Overview

  • Published on Feb 10, 2026
  • 1 minute(s) read
Prev Next

This topic outlines the protection mechanisms for DPX files and authenticator application BLOBs. Additionally, it describes the cryptographic keys that are involved.

Protection of DPX files (transmission)

OneSpan offers two methods to protect a DIGIPASS export file (DPX) file during the transmission from OneSpan to the customer.

Standard DPX file encryption

With standard DPX file encryption, the DPX file is encrypted with a cryptographic key that resides in the software. This cryptographic key is called the software-level DPX transport key.

Double DPX file encryption

With double DPX file encryption, a DPX file is encrypted twice:

  • Hardware-based. The DPX file is encrypted with a cryptographic key that resides in the HSM. This cryptographic key is called the HSM-level DPX transport key.

  • Software-based. The DPX file is encrypted with a cryptographic key that resides in the software. This cryptographic key is called the software-level DPX transport key.

Protection of authenticator application BLOBs and payload key BLOBs (storage)

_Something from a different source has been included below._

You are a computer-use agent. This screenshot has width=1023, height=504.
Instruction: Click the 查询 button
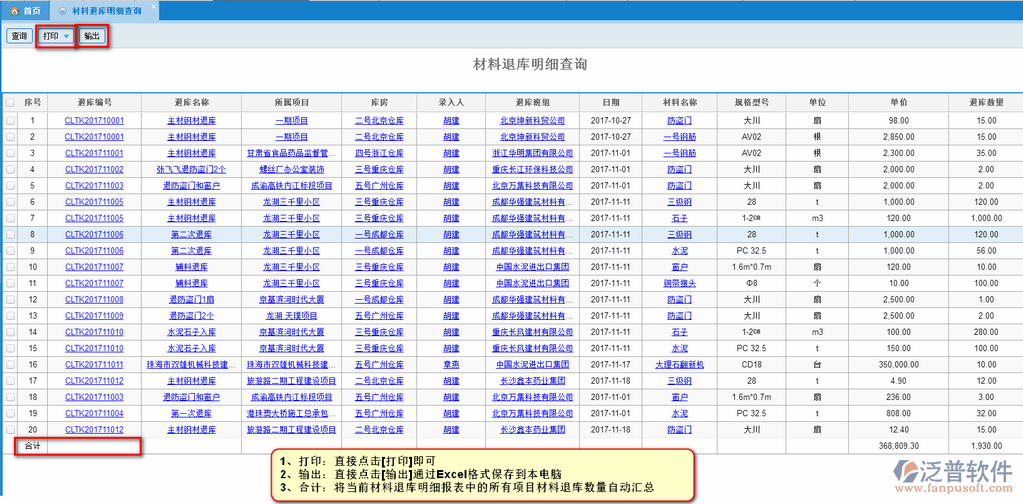click(x=19, y=36)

When importing a DPX file into a database using Authentication Suite Server SDK for Entrust nShield HSM, the resulting authenticator application BLOBs (and of payload key BLOBs if any) after migration will be encrypted twice after HSM migration:

  • The confidentiality and integrity of the sensitive authenticator application BLOB data, such as Digipass keys and other secrets, (and of the sensitive payload key BLOB data if any) are protected by encrypting and electronically signing them using the HSM-level BLOB storage key. This key resides in the customer’s HSM.

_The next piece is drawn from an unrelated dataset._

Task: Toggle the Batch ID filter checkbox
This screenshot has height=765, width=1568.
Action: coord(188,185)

  • The confidentiality and integrity of the entire authenticator application BLOBs/ payload key BLOBs are protected by encrypting and electronically signing the BLOB using the software-level BLOB storage key.

This approach ensures that sensitive data fields are encrypted with a key that is securely stored. On the other hand, maintenance operations that involve less sensitive data fields, such as resynchronizing a Digipass authenticator with Authentication Suite Server SDK, can still be performed very efficiently because the HSM is not involved.

The HSM-level BLOB storage key can be of either type 3DES or AES. For more information, refer to  HSM-level BLOB storage key. In case of using HSM-level BLOB storage key of type 3DES with the Authentication Suite Server SDK for Entrust nShield HSM, the resulting authenticator application BLOBs (and of payload key BLOBs if any) are hardware encrypted only.